* _About this task_
What are the lines from the one containing "Task: Click the debugger bug icon" through the last line of the records below? Return them exactly, leaving out pictures.

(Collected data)

*****

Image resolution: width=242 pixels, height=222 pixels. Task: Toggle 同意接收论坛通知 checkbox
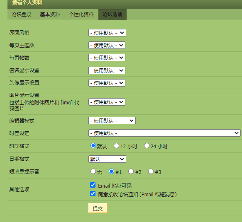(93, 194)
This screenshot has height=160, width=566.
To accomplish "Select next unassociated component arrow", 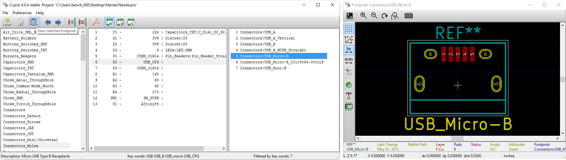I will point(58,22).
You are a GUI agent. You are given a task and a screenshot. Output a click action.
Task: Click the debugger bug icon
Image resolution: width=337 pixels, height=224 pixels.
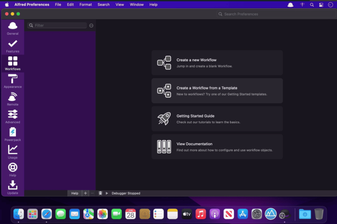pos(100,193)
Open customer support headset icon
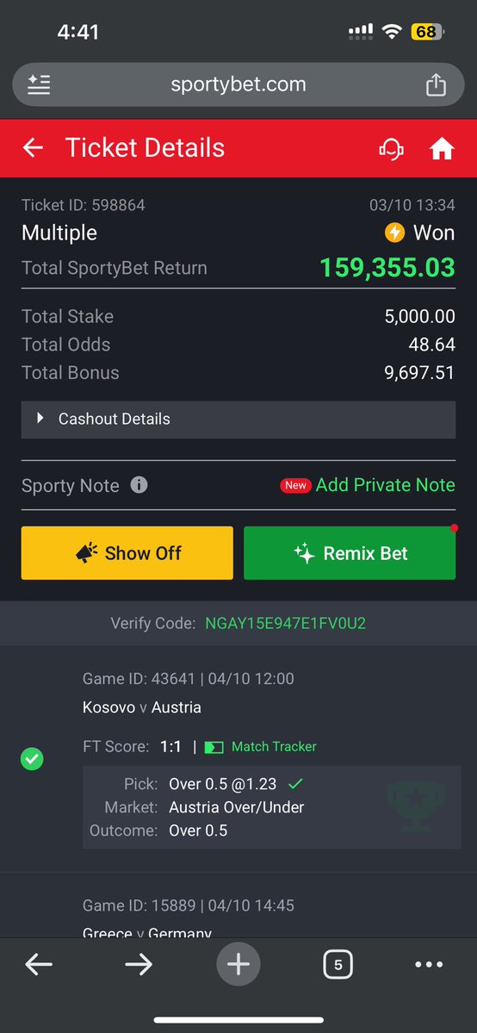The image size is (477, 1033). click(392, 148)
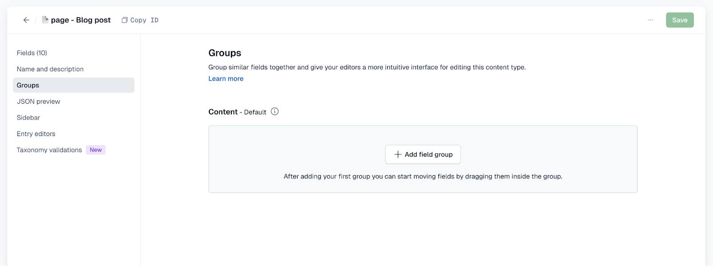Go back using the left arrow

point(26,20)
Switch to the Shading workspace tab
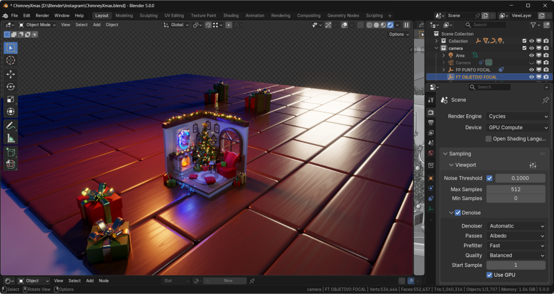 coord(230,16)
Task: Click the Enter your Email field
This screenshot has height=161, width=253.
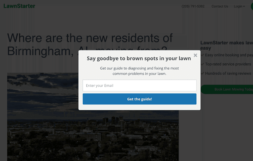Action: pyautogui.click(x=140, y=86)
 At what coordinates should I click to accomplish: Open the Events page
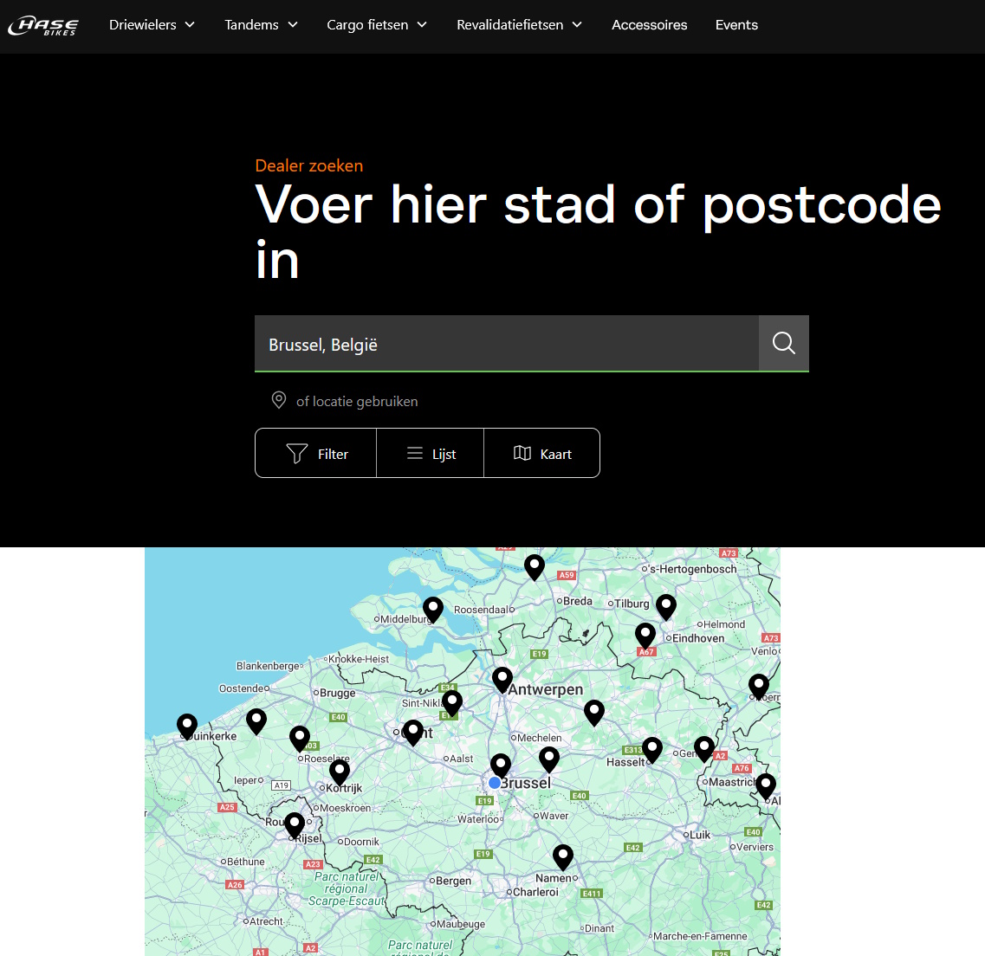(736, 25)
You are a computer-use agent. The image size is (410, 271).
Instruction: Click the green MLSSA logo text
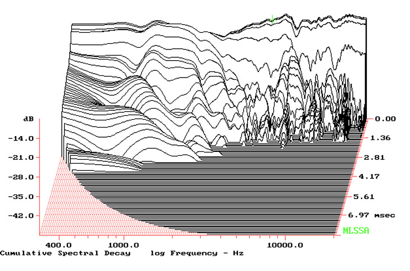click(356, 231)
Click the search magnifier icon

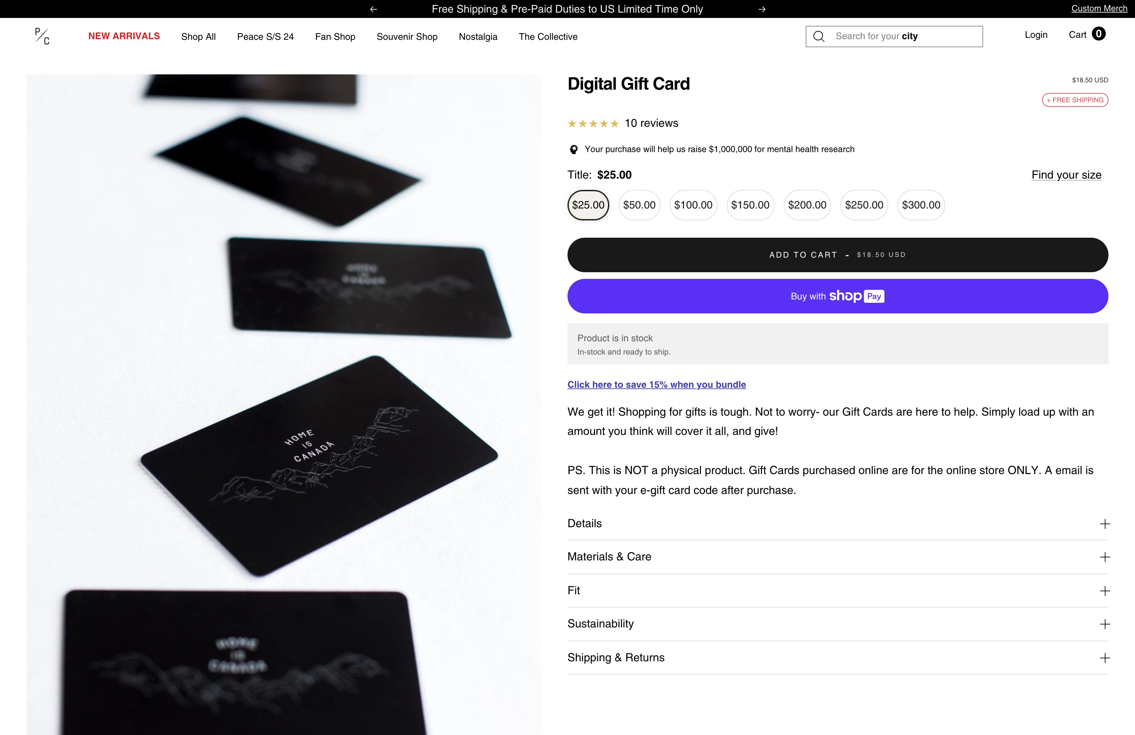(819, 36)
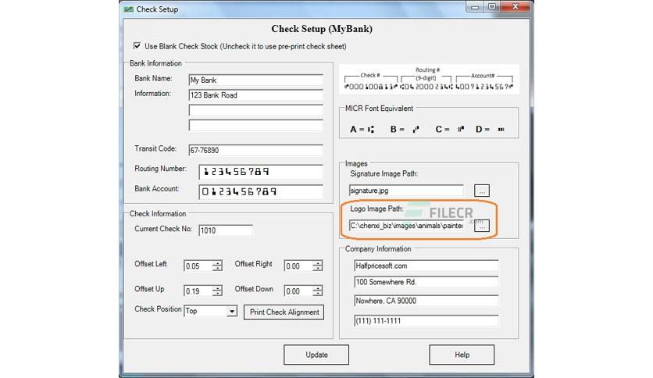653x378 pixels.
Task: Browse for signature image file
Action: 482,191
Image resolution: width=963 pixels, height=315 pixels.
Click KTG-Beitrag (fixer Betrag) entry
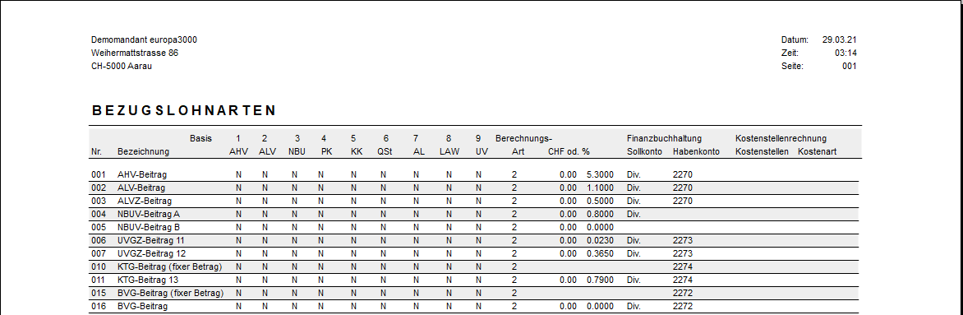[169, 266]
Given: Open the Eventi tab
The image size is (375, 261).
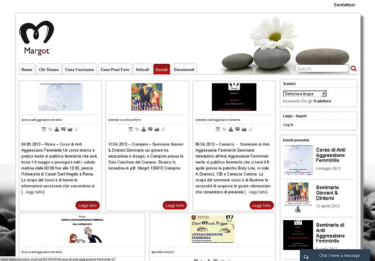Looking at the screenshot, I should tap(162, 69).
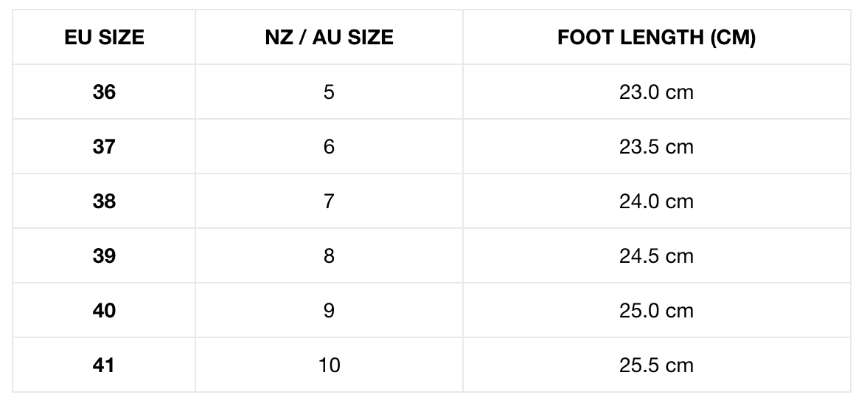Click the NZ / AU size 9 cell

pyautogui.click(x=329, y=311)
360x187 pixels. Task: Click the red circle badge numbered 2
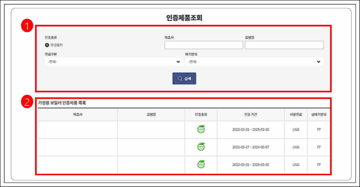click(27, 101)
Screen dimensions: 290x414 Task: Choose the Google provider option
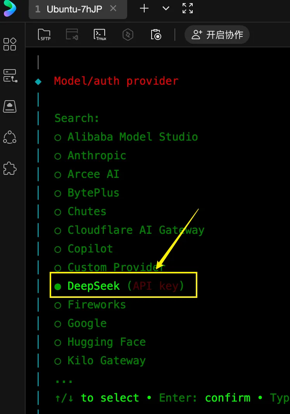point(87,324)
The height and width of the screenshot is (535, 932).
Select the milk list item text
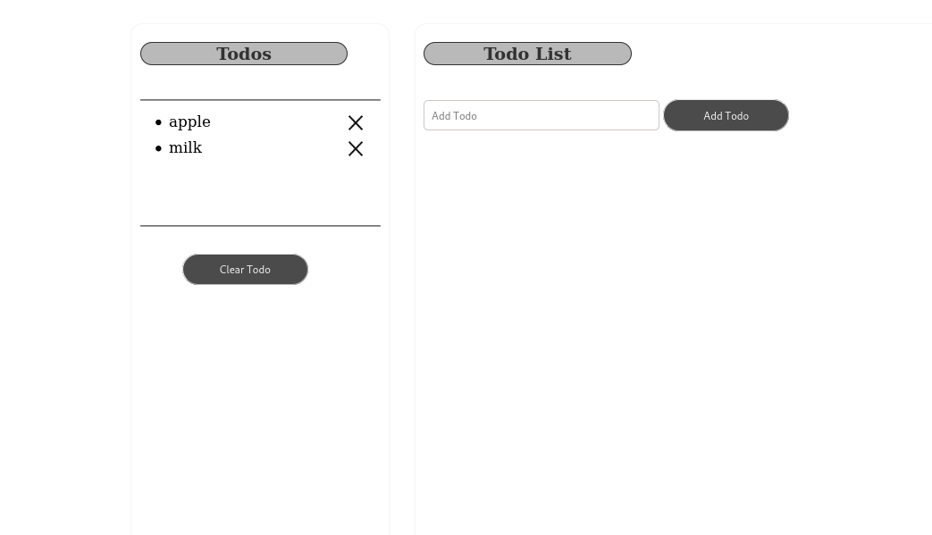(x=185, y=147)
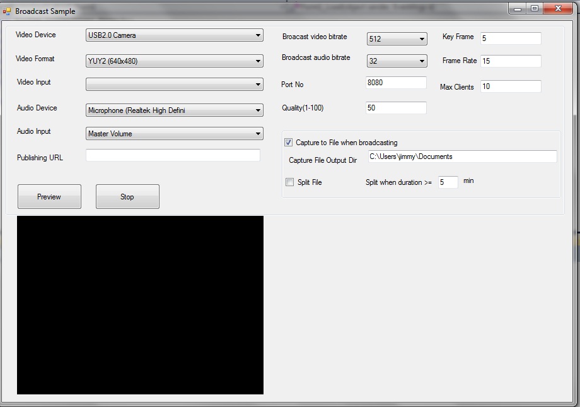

*****

* _Written response_
Task: Click the debugger bug icon
Image resolution: width=337 pixels, height=224 pixels.
pos(100,193)
Open customer support headset icon
The image size is (477, 1033). click(392, 148)
Go back using the left arrow

point(26,20)
Switch to the Shading workspace tab
 coord(230,16)
Task: Click the Enter your Email field
This screenshot has height=161, width=253.
Action: pyautogui.click(x=140, y=86)
 At what coordinates should I click to accomplish: Open the Events page
(736, 25)
You are a computer-use agent. The image size is (410, 271).
Instruction: Click the green MLSSA logo text
click(356, 231)
Click the search magnifier icon

(819, 36)
653x378 pixels.
Task: Browse for signature image file
Action: 482,191
Image resolution: width=963 pixels, height=315 pixels.
Click KTG-Beitrag (fixer Betrag) entry
[169, 266]
Given: Open the Eventi tab
The image size is (375, 261).
Looking at the screenshot, I should tap(162, 69).
Click the NZ / AU size 9 cell

pyautogui.click(x=329, y=311)
360x187 pixels. Task: Click the red circle badge numbered 2
click(27, 101)
Screen dimensions: 290x414 Task: Choose the Google provider option
point(87,324)
The height and width of the screenshot is (535, 932).
Select the milk list item text
(x=185, y=147)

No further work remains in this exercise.